Cmya5, also known as cardiomyopathy-associated 5, is a muscle-specific member of the TRIM superfamily [3]. It is essential for cardiac excitation-contraction coupling as it plays a key role in establishing the architecture and positioning of cardiac dyads, the microdomains formed by the apposition of transverse tubules and junctional sarcoplasmic reticulum adjacent to Z-lines [1]. This function is crucial for normal cardiac function and is likely involved in pathways related to muscle contraction and calcium ion regulation.

In CMYA5-ablated mouse models, dyad architecture and positioning at Z-lines are disrupted, along with junctional sarcoplasmic reticulum Ca2+ release, leading to cardiac dysfunction and inability to tolerate pressure overload [1]. This indicates that CMYA5 anchors junctional sarcoplasmic reticulum to Z-lines, regulating dyad Ca2+ release, and its absence has severe consequences for cardiac function.
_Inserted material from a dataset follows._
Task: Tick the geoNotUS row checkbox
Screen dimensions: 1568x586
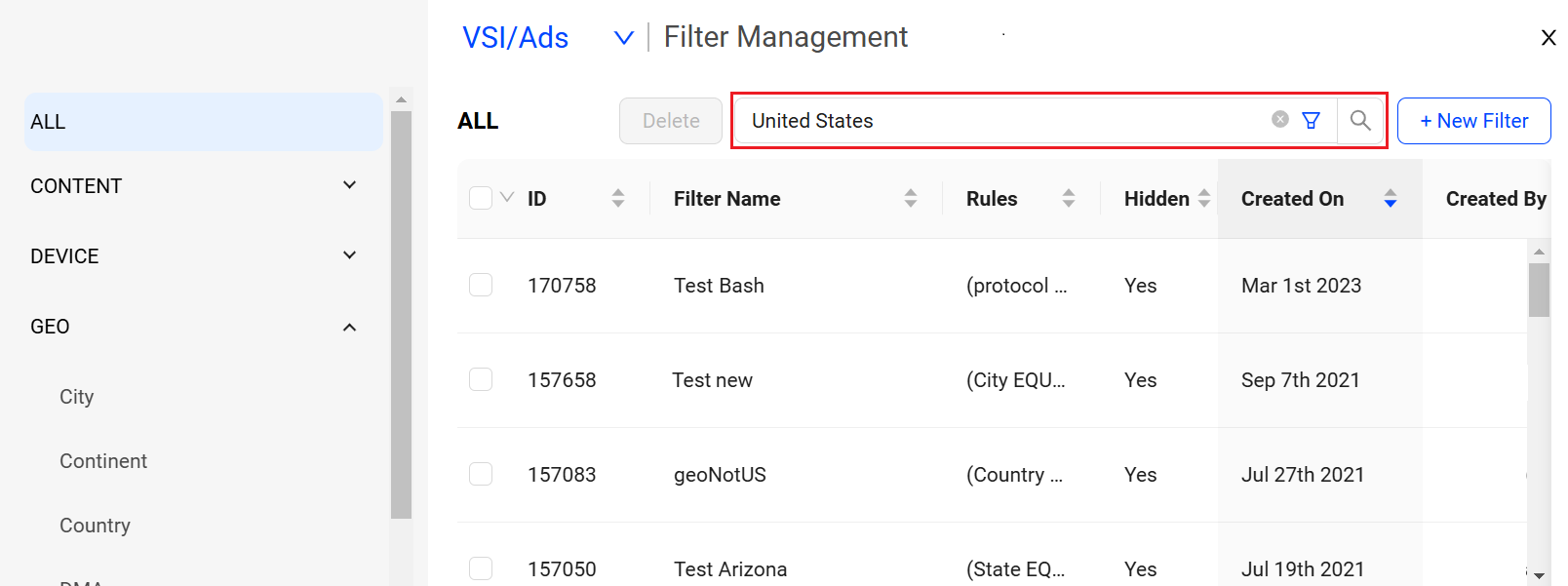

Additionally, in Fhl2-targeted knockout mouse hearts or a humanized mouse model of hypertrophic cardiomyopathy with reduced FHL2 expression, CMYA5 redistributes into the perinuclear and intercalated disc region, suggesting an interaction between FHL2 and CMYA5 that impacts CMYA5's subcellular compartmentation [2].

In conclusion, CMYA5 is vital for maintaining proper cardiac dyad architecture and function, which is essential for normal heart function. The findings from CMYA5-related gene knockout mouse models have provided insights into its role in cardiac diseases, highlighting its significance in understanding cardiomyopathy pathogenesis [1,2].